Non-Fundamental Investment Policies. Each of the Funds:
(1)
May not purchase securities on margin, make short sales of securities, or maintain a short position, provided that this policy shall not be deemed to be applicable to the purchase or sale of when issued or delayed delivery securities, or to short sales that are covered in accordance with SEC rules.
(2)
May not acquire securities of other investment companies, except as permitted by the 1940 Act or any order pursuant thereto.
(3)
May not acquire the securities of registered open-end investment companies or registered unit investment trusts in reliance on Section 12(d)(1)(F) or 12(d)(1)(G) of the 1940 Act (except that the policy does not apply to the Diversified Fund).

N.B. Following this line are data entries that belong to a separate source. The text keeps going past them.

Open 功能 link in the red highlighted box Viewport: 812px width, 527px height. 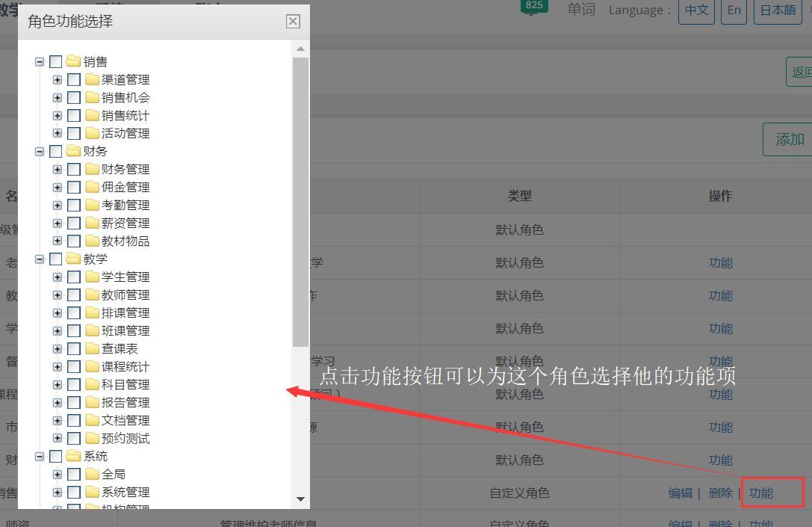pyautogui.click(x=761, y=493)
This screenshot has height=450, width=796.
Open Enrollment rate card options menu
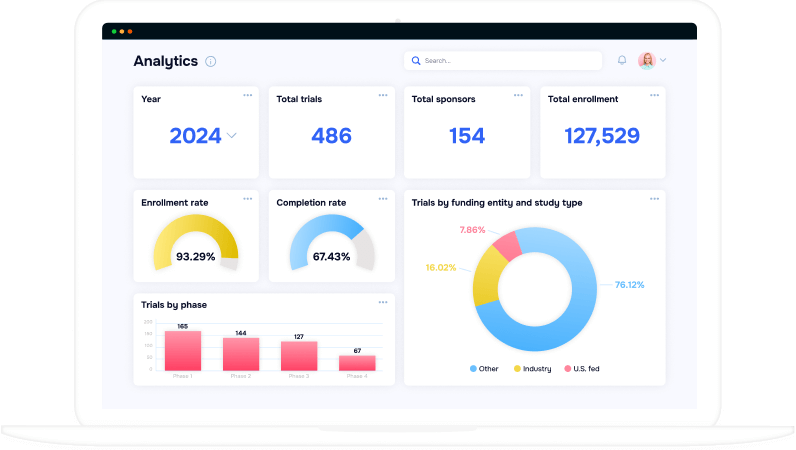click(x=247, y=198)
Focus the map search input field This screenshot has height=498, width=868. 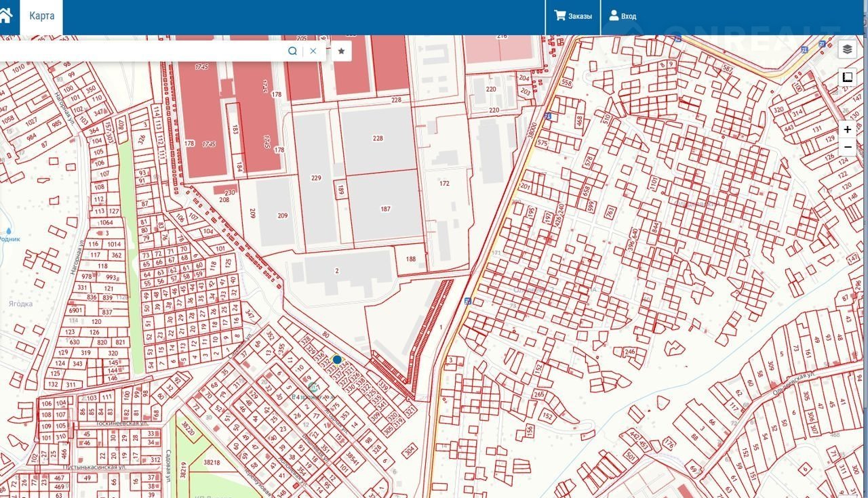142,51
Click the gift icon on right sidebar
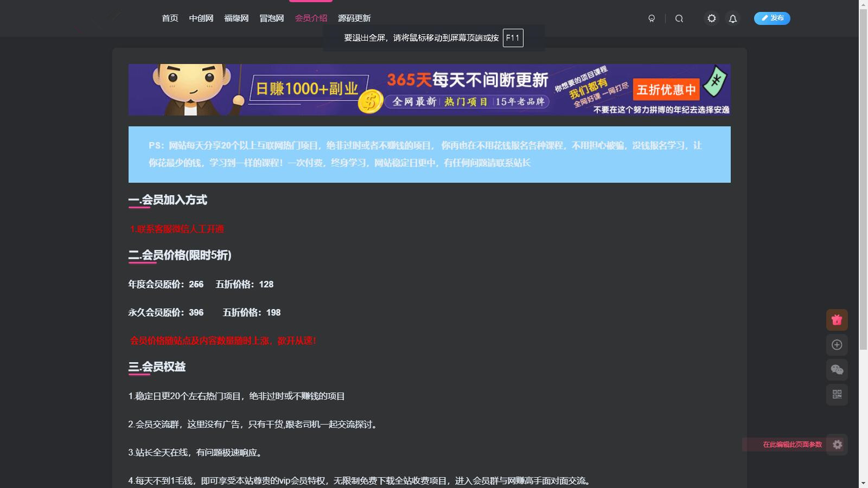 coord(837,320)
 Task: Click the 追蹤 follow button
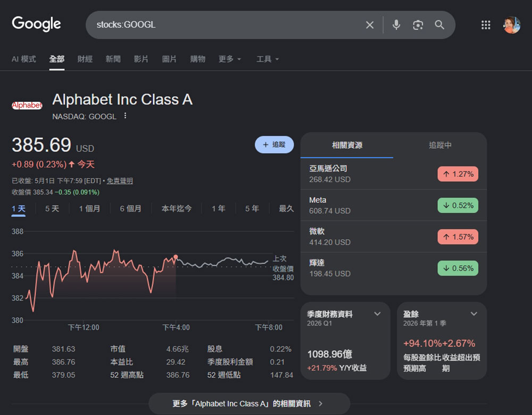[274, 145]
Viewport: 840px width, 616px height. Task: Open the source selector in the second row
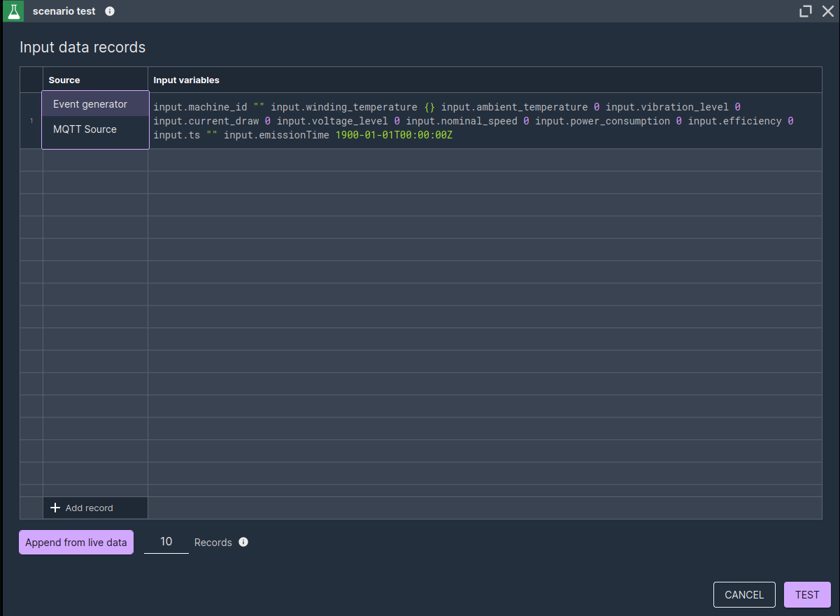(x=95, y=159)
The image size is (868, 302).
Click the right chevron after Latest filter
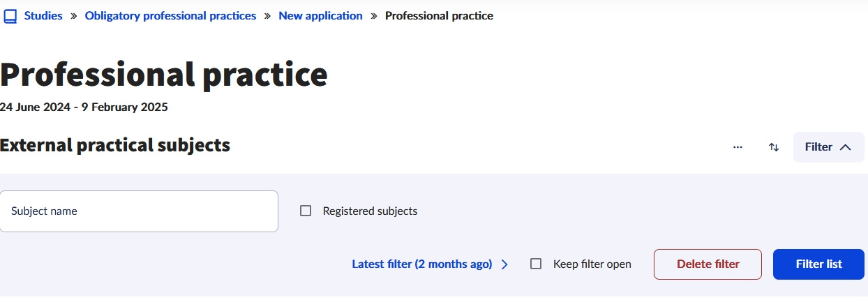(x=504, y=264)
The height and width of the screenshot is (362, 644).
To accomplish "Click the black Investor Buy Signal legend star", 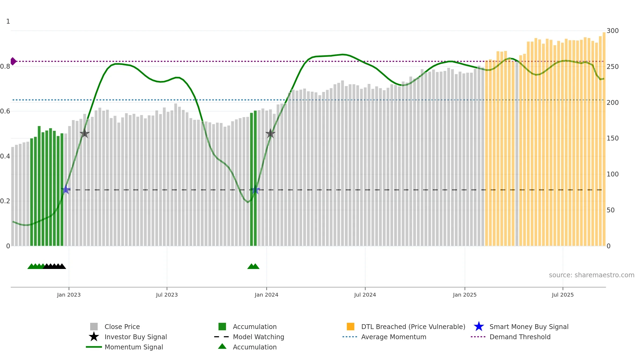I will pos(94,337).
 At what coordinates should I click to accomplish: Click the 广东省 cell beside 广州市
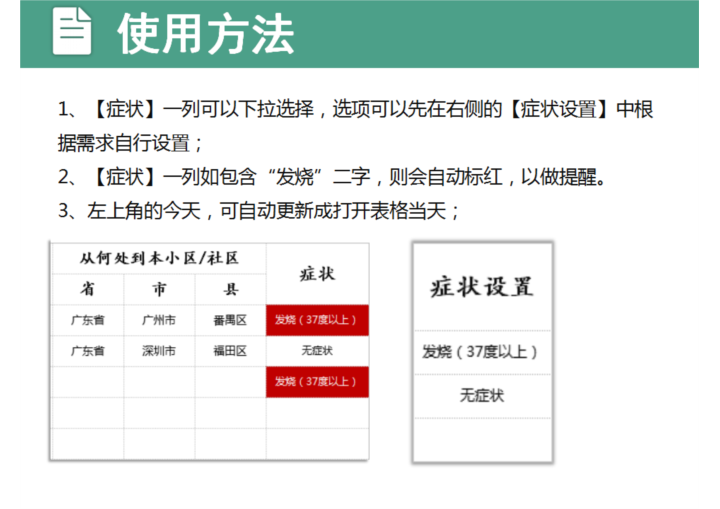point(88,321)
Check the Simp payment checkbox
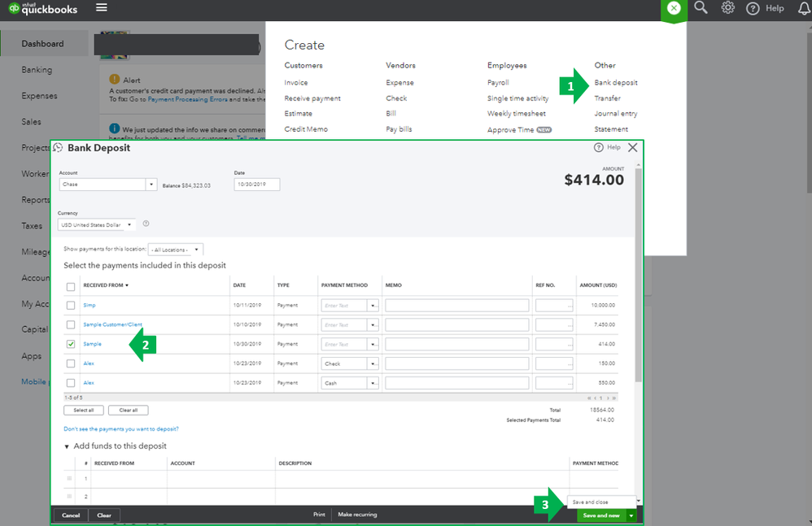The image size is (812, 526). [71, 306]
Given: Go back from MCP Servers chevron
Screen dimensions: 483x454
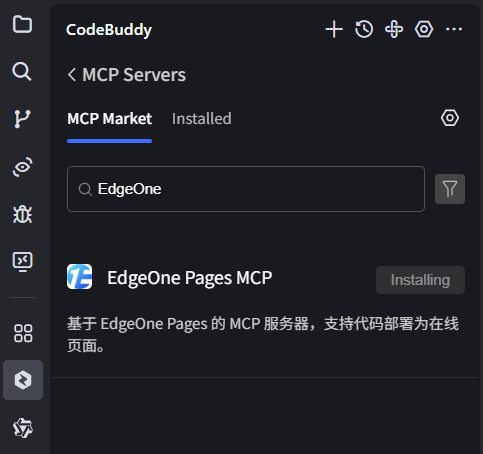Looking at the screenshot, I should tap(72, 74).
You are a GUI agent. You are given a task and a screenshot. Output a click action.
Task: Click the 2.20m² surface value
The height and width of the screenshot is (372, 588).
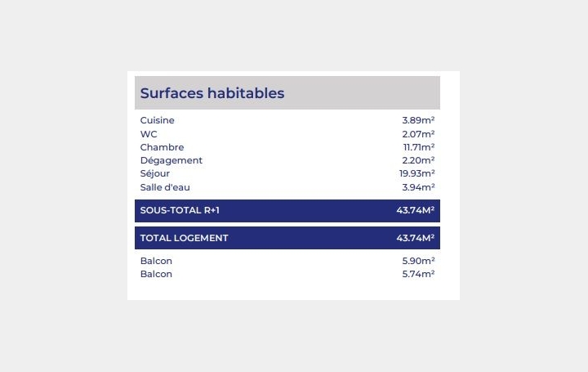click(x=418, y=160)
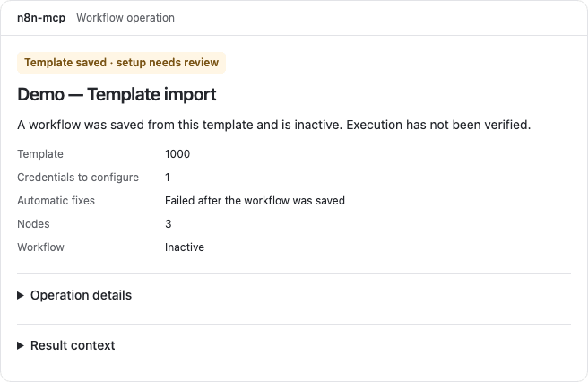Select the credentials count value 1
Screen dimensions: 588x382
click(168, 178)
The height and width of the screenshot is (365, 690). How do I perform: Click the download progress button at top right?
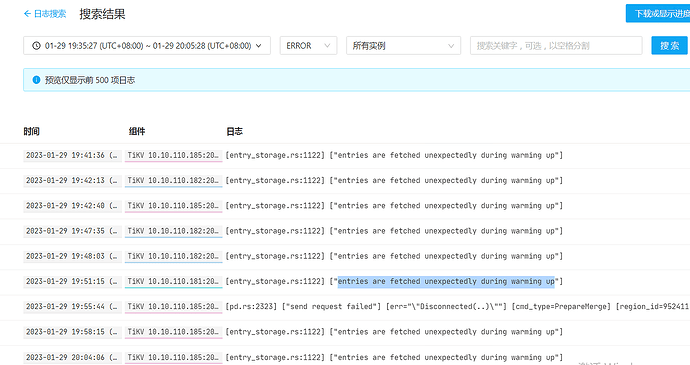pos(658,14)

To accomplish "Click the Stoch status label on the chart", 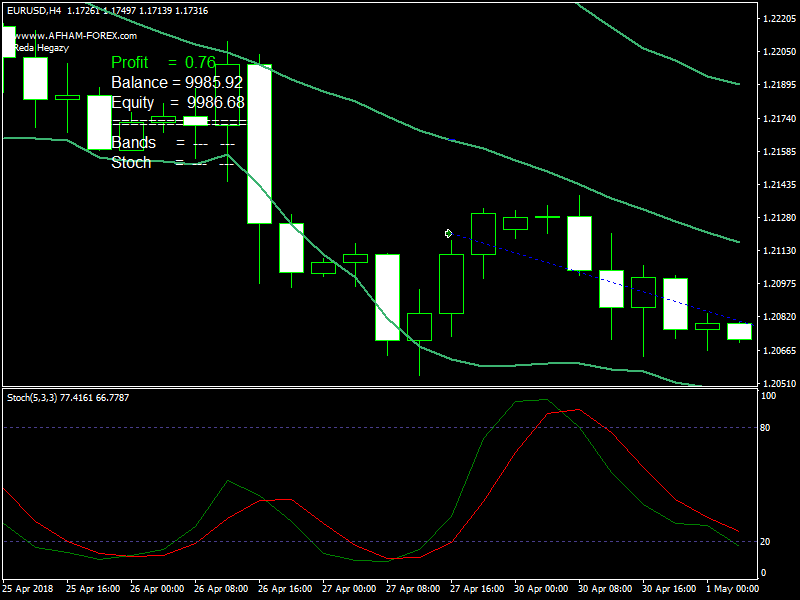I will click(131, 163).
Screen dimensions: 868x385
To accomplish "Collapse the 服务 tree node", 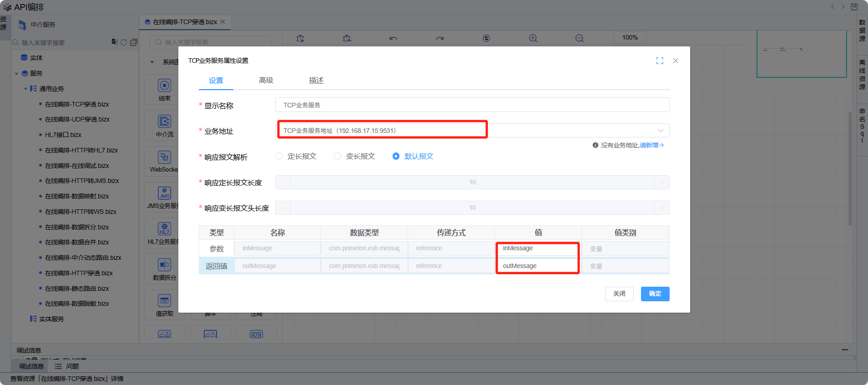I will 17,74.
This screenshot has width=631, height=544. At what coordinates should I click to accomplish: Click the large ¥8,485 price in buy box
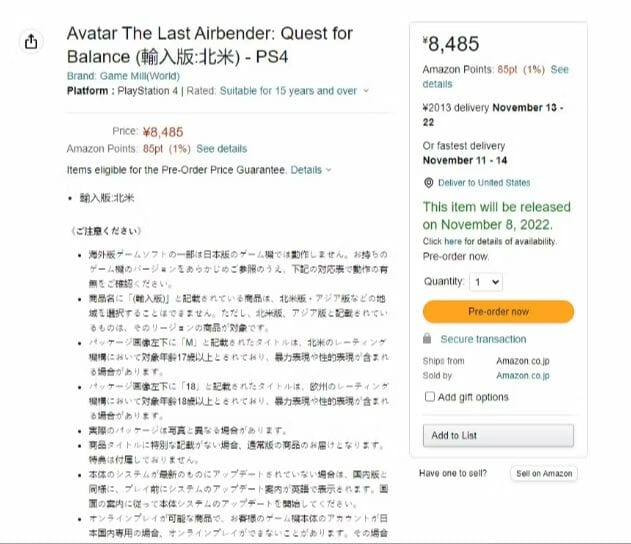click(x=451, y=43)
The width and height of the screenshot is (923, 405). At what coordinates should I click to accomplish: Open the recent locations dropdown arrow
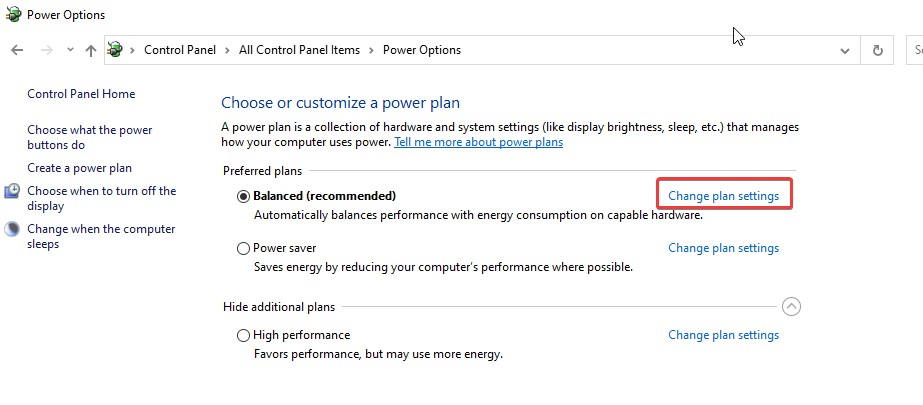pyautogui.click(x=71, y=50)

Investment Policies of the Small Cap Blend Fund, the Small Cap Equity Fund and the U.S. Value Fund
Fundamental Investment Policies. With respect to the U.S. Value Fund, it is a fundamental policy of the Fund that when the Fund holds no portfolio securities except interests in another investment company (“master portfolio”) in which it invests, the Fund’s investment objective and policies shall be identical to the master portfolio’s investment objective and policies, except for the following: the Fund (1) may invest more than 10% of its net assets in the securities of a registered investment company, (2) may hold more than 10% of the voting securities of a registered investment company and (3) will concentrate its investments in the investment company. It is a fundamental investment policy of the Fund that when the Fund holds only portfolio securities other than interests in the master portfolio, the Fund’s investment objective and policies shall be identical to the investment objective and policies of the master portfolio at the time the assets of the Fund were withdrawn from that master portfolio.
Each of the Funds:
(1)
May not borrow money, except to the extent permitted by applicable law.
(2)
May make loans to other persons, in accordance with the Fund’s investment objectives and policies and to the extent permitted by applicable law.
(3)
May not purchase the securities of any issuer (other than securities issued or guaranteed by the U.S. Government or any of its agencies or instrumentalities, or repurchase agreements secured thereby) if, as a result, more than 25% of the Fund’s total assets would be invested in the securities of companies whose principal business activities are in the same industry. Notwithstanding the foregoing, with respect to a Fund’s permissible futures and options transactions in U.S. Government securities, positions in such options and futures shall not be subject to this policy.
(4)
May not purchase or sell physical commodities unless acquired as a result of ownership of securities or other instruments but this shall not prevent a Fund from (i) purchasing or selling options and futures contracts or from investing in securities or other instruments backed by physical commodities or (ii) engaging in forward purchases or sales of foreign currencies or securities.
(5)
May not purchase or sell real estate unless acquired as a result of ownership of securities or other instruments (but this shall not prevent a Fund from investing in securities or other instruments backed by real estate or securities of companies engaged in the real estate business). Investments by a Fund in securities backed by mortgages on real estate or in marketable securities of companies engaged in such activities are not hereby precluded.
(6)
May not issue any senior security (as defined in the 1940 Act), except that (i) a Fund may engage in transactions that may result in the issuance of senior securities to the extent permitted under
Part I - 9

applicable regulations and interpretations of the 1940 Act or an exemptive order; (ii) a Fund may acquire other securities, the acquisition of which may result in the issuance of a senior security, to the extent permitted under applicable regulations or interpretations of the 1940 Act; and (iii) subject to the restrictions set forth above, a Fund may borrow money as authorized by the 1940 Act. For purposes of this restriction, collateral arrangements with respect to permissible options and futures transactions, including deposits of initial and variation margin, are not considered to be the issuance of a senior security.
(7)
May not underwrite securities issued by other persons except insofar as a Fund may technically be deemed to be an underwriter under the 1933 Act in selling a portfolio security.
(8)
May not purchase securities of any issuer if such purchase would not be consistent with the maintenance of the Fund’s status as a diversified company under the 1940 Act, or the rules or regulations thereunder, as such statute, rules or regulations may be amended from time to time.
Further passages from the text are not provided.